No que se refere a Cloud Computing, quando já se tem uma infraestrutura boa parte do tráfego é dentro do próprio provedor, o que talvez não prejudique tanto o cliente.

Itens mais afetados seriam o download/upload de arquivos, imagens e outros arquivos maiores para a Nuvem.

Não se sabe ainda se os contratos empresariais de Internet serão afetados, o que é mais difícil devido aos contratos mais rígidos e a necessidade específicas das empresas.

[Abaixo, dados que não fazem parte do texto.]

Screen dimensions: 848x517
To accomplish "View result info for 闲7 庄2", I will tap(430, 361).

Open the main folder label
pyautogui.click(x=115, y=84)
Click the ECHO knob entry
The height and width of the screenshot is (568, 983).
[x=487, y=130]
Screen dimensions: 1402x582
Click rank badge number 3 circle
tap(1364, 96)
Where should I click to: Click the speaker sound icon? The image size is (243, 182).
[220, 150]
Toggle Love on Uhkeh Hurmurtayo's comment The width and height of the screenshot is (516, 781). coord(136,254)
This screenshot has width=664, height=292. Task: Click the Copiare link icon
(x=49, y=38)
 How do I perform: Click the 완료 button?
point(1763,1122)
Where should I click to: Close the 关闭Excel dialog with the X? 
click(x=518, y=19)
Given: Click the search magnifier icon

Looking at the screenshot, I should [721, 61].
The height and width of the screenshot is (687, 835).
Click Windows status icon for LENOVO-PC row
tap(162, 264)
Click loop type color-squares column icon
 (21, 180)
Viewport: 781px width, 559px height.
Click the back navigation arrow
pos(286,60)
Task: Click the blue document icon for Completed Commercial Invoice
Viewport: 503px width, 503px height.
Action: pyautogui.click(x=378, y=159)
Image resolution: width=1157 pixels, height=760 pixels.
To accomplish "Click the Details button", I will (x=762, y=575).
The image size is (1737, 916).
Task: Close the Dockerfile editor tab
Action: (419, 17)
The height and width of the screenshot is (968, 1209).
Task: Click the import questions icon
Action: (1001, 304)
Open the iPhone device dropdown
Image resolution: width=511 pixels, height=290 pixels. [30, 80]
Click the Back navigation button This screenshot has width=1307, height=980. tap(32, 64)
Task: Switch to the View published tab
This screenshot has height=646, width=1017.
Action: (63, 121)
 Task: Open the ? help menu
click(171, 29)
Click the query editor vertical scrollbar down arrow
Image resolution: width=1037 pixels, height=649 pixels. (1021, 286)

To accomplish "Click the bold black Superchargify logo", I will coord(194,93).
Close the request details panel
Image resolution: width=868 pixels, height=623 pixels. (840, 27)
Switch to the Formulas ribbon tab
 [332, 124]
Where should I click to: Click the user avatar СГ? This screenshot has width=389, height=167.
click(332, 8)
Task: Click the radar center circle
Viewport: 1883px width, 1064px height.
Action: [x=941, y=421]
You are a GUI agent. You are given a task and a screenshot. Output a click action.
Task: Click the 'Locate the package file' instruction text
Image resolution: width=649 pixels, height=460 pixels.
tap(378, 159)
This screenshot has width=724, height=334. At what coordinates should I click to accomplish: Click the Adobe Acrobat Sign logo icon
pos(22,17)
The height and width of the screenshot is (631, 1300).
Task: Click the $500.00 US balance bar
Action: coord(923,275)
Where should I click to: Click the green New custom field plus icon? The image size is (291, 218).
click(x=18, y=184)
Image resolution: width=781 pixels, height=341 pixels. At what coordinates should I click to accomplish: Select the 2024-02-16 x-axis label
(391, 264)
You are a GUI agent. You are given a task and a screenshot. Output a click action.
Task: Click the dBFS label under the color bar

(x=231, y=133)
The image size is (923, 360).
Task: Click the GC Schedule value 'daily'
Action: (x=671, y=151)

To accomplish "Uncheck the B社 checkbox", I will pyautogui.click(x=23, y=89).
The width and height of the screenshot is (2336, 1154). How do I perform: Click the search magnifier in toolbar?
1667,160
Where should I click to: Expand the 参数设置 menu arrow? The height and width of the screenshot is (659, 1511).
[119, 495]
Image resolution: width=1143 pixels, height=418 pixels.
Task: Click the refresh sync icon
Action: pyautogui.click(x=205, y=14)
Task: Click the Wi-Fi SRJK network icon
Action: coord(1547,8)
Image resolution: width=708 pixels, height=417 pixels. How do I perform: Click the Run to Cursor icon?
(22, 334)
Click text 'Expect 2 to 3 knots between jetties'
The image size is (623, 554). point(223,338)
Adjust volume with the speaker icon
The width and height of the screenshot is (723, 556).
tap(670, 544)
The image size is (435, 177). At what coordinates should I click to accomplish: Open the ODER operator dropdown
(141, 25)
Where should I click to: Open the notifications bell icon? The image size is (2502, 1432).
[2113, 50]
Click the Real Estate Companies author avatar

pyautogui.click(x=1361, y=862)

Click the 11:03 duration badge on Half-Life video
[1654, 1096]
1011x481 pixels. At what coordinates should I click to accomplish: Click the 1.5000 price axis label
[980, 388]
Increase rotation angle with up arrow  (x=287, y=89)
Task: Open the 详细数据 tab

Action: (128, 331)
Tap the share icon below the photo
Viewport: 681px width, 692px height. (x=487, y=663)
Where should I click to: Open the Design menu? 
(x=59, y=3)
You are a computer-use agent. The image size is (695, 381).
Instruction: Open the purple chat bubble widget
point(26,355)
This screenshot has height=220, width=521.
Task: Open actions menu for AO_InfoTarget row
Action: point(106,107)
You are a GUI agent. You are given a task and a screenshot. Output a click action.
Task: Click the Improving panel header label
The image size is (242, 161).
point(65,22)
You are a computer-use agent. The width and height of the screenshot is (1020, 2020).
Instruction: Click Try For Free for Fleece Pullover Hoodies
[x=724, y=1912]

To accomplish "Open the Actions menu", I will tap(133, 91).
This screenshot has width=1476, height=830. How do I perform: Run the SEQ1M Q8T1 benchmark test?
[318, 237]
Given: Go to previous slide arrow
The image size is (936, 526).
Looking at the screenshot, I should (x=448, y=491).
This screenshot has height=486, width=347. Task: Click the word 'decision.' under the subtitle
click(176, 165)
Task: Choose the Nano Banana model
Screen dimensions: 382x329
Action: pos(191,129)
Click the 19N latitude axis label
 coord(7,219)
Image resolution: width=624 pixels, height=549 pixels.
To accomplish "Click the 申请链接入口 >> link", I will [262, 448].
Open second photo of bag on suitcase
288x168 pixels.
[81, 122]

O que se sabe é que os maiores afetados seriam os clientes e usuários de serviços na Nuvem e não os que fornecem o serviço.

Mas há quem defenda a redução dos limites dos planos de internet como sendo um ajuste que beneficiará os consumidores que não excedem os limites de seus planos. E pelo visto a ANATEL é uma das apoiadores dessa decisão.

Já o Instituto de Defesa do Consumidor (IDEC) entrou com uma Ação Civil Pública na 9ª Vara Cível de Brasília contras as Prestadores de Serviços de Telecomunicação Claro, NET, Oi e Telefônica/Vivo. Segundo o IDEC, essa medida tem por alvo os novos planos de internet que apresentam limites inferiores aos defendidos pelo Código de Defesa do Consumidor (CDC), O Marco Civil da Internet e a Lei do Conselho Administrativo de Defesa Econômica (Cade).

Como essas medidas serão aplicadas apenas em 2017, e com a justiça começando a responder as reclamações dos usuários, ainda discutiremos muito sobre esse assunto.